Love is in the air. And it’s on our walls.
It’s hanging there, mostly in bold colors, as a clear statement that photographer Ric Brooks loves music makers almost as much as he loves their music.
For years, Brooks has been the official unofficial photographer of Big Ears. And it’s a role he loves.
He’s a straightforward guy, I suspect he wouldn’t tell you any lies. So when he repeats that he isn’t a professional photographer, you believe that he believes it. Yet when you look at his work, you’ll recognize that he is a passionate shutterbug – which, in many ways, is exactly what you want for a festival that touches the very heart of passion.
His collection of work now hanging on our Market Square walls spans 2009 – 2017 and is mostly comprised of artists in action shots. Each one is a studied photo in its way. Brooks says, “I’m in the audience, listening, and I see a photograph that I want to take. Say, I see this look on the artist’s face, and I know I want to photograph it. I’ll have to take 3 or 4 just to get that expression. Lots of musicians will do certain things, make a move or something to get that high note; you know it – it’s what people call the guitar face. But you can see that happening in the song so you know it’s going to come back on the chorus or somewhere. I’m waiting for it. I know what photo I want.”
Some of the shots have a curious intimacy to them. There’s a striking moment when it would seem that he made eye contact with Laurie Anderson but, “of course she couldn’t see me. That’s chance. She can’t see me out in the audience. I don’t like to get up close.”
Brooks opines that it might be that, like Schrodinger’s cat, the artist, even in performance, changes when observed so closely by the eternal possibilities represented by a lens: “Surely as an artist you have to feel the presence of the photographer, and wonder ‘is it looking good, is that the correct side?’ “
Brooks and Big Ears founder Ashley Capps have a long and continuous friendship that dates back to Kindergarten. When Capps started doing concerts at the Laurel Theatre way back when, Brooks was there with a camera and, sometimes, catering too. When Capps opened Ella Guru’s, Brooks was there, managing, taking tickets, and meeting, hearing and watching.
Despite his wariness at labeling himself, Brooks is certainly conscious of his work as an art form – whether he admits it or not. Each photograph is a full image; one that extends all the way to the edge and border of the photograph, which are beautifully coupled by a stamp bearing his signature. Brooks carved the soapstone stamp himself, an inspiration drawn from his time in Japan, where he taught English for 4 years when just out of college. The stamp means “Little River, “ he says. “It’s my name.”

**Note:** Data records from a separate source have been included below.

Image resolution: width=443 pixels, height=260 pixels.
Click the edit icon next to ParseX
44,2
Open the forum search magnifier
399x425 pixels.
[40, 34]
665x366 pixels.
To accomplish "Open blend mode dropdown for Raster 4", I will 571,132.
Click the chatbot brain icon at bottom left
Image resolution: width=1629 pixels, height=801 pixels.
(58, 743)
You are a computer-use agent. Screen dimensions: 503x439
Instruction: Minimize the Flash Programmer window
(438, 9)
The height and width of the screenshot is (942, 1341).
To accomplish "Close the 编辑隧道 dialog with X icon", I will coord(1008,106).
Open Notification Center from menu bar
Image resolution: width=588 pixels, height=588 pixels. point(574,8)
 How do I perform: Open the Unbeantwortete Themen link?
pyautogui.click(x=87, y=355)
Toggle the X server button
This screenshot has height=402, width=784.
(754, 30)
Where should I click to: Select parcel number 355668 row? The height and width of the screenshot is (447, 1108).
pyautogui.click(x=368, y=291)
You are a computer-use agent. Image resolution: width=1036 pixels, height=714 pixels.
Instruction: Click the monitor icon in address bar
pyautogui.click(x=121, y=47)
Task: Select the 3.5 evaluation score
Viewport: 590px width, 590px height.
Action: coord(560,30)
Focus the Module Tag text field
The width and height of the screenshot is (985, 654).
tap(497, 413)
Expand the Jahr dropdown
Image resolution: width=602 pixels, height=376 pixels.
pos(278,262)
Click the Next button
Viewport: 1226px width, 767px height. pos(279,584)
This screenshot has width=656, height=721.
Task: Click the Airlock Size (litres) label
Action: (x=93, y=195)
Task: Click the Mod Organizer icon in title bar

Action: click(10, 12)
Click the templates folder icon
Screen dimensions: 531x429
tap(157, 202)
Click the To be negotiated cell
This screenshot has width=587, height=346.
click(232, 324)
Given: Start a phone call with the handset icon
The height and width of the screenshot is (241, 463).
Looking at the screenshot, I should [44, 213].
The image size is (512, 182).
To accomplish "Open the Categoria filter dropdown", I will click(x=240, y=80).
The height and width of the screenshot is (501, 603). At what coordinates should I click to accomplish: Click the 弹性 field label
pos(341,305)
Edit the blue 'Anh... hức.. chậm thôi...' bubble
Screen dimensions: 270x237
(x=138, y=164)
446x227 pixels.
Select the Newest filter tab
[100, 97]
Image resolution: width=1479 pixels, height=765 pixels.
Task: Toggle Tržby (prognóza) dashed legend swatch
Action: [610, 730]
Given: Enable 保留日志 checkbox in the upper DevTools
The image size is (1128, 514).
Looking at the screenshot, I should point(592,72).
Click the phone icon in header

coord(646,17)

This distinctive element binds the subject, the art and the artist. And one might opine that this considered and loving combination represents a sense of a work’s entirety and rests at the heart of what makes Ric Brooks’ Big Ears photography so alluring. “I’m not assignment,” he says, which means he’s not visiting 3 or 4 concerts a night collecting images that he needs to post before a deadline: “I like to photograph a whole concert.”
His approach is a long form that yields a lot of treasure that we’re happy to share.
“Big Ears Big Eyes – Big Ears photos from 2009-2017”, an exhibit of photographs by Ric Brooks will be on view at the downtown Tomato Head on Market Square from March 5th thru April 1st. The exhibit will then be on view at the West Knoxville Gallery Tomato Head from April 3rd thru May 7th.